İnançların uğruna savaşlar bile yapılmıştı. Herkesin, kendine göre savunduğu gerçeklikler vardı. Bu gerçeklikler, hayatımızın merkezindeydiler. Bir bina düşünün, neredeyse otuz katlı. İnançlar ve doğrularımız, bu binanın temelini oluşturuyor. Devamı ise sonradan edindiğimiz bilgiler. Bir deprem oluyor, temelinizi parçalara ayıracak şiddette. Binanın hasar almama olasılığı kaç? Tabi ki sıfır.

Tüm inançlarım, yıkılmıştı.

Yaşamım boyunca Tanrı'ya inanmamıştım. Hep sorgulamıştım, Tanrı insanoğlunu bu kadar seviyorsa neden onları terk etti, diye. Çok iyi hatırlıyorum, henüz sekiz yaşlarındaydım. Herkesin ailesi, okulun çıkışında çocuklarını almak için beklerdi. Kız çocukları, babalarına kocaman öpücükler verirlerdi. Beni, almaya gelen kimse yoktu.

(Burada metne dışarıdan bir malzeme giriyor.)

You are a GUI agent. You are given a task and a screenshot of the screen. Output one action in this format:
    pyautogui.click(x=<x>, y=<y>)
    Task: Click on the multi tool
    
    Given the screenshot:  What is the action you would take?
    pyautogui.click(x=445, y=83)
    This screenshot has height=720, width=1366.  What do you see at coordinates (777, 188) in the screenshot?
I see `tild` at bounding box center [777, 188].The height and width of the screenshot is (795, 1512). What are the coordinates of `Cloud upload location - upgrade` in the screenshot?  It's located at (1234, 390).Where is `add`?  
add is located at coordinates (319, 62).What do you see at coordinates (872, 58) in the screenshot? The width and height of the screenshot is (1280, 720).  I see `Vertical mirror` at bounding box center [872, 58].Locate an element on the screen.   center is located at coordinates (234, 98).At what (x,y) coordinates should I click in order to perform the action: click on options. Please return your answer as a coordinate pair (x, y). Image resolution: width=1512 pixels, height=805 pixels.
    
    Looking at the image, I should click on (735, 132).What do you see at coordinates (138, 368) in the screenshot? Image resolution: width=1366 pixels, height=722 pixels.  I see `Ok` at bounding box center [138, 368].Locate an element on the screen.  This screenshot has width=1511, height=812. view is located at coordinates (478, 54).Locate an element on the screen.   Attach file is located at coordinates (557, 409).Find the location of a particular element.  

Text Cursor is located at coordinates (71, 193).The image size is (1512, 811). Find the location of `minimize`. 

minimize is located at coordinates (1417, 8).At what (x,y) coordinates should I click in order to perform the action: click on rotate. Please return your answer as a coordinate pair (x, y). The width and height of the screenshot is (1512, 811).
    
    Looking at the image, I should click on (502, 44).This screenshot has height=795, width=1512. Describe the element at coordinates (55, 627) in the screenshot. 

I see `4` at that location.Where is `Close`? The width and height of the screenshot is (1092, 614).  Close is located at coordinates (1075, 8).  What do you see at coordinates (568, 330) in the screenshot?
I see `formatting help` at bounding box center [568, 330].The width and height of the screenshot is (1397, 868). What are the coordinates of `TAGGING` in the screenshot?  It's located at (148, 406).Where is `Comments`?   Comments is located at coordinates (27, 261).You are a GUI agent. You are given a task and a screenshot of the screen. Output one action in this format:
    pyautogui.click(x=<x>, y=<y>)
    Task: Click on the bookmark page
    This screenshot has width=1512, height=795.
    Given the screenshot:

Tanrı'ya dileklerimi bir balon eşliğinde yolladım, babamı istediğimi yazıp, balonun üzerine renkli bir not kâğıdıyla yapıştırdım. Yıllar boyunca bekledim, çocukluk aklı işte. Ne babam, ne cevap geldi.

Bende Tanrı'ya inanmayı bıraktım, tıpkı onun, beni babasız bıraktığı gibi.

Tanrı'ya inancımı bıraktığım gün, mucizelere ve iyiliklere de inanmamaya başladım.

Üzüntümü, sevincimi, her şeyimi içimde yaşadım. Gözyaşlarımı, kalbime akıttım. Kimsenin, gerçek beni ve duygularımı görmesini istemedim. Şimdiyse, ağlıyordum, geçmiş tüm yılların acısını çıkarırcasına.

Jamie, kollarını bedenime sardı ve saçıma öpücükler kondurdu. Uyuşturucu etkisi taşıyan dokunuşları vardı. O yanımda olmasaydı, ölümsüz olduğum söylendiği hâlde ölmeyi deneyebilirdim. Sonuç alamayacağını bildiğin hâlde intihar etmek, güzel bir şey olmalıydı.

"Sümüklerini tişörtüme akıtman çok romantik olsa da, ağlamana son vermelisin."dedi Jamie gülerek.

"Annem, beni kandırdı."

"Kore, kendine göre sebepleri vardı. Seni, Hades'ten korumaya çalışıyordu."

"Neden?"

"Moiralar, Hades'in, seni kaçıracağını söylediler."

"Moiraları sikeyim, Hades'i de sikeyim. Olimpos'u sike-"Güçlü bir şimşek, havaya hâkim olduğunda söyleyeceklerimi yuttum.

"Bence sikmeye son ver, yoksa baban şimşeklerini, götümüzde patlatacak."

"Peki, şimdi ne olacak?"

"Olimpos'ta eğitim göreceksin, eğitimin bittiğinde kalmak istemezsen buraya dönebiliriz."

"Ya eğitim görmeyi istemiyorsam?"

"Böyle bir imkânın yok."dedi ve burnunu, burnuma sürttü.

"Her şey bir anda değişti Jam, biz bile."

"Biz aynıyız sevgilim, yıllar boyunca senin yanındaydım Kore. Her seferinde sevgiliydik, birbirimize âşıktık. Hafızanın benle ilgili kısmını silmek zorundaydık çünkü her seferinde, yeniden karşına çıkacaktım."

"Bana, bizi anlat."

"Hayır, bu sefer değil. Bu sefer, yaşayacağız. Anlatmak yok."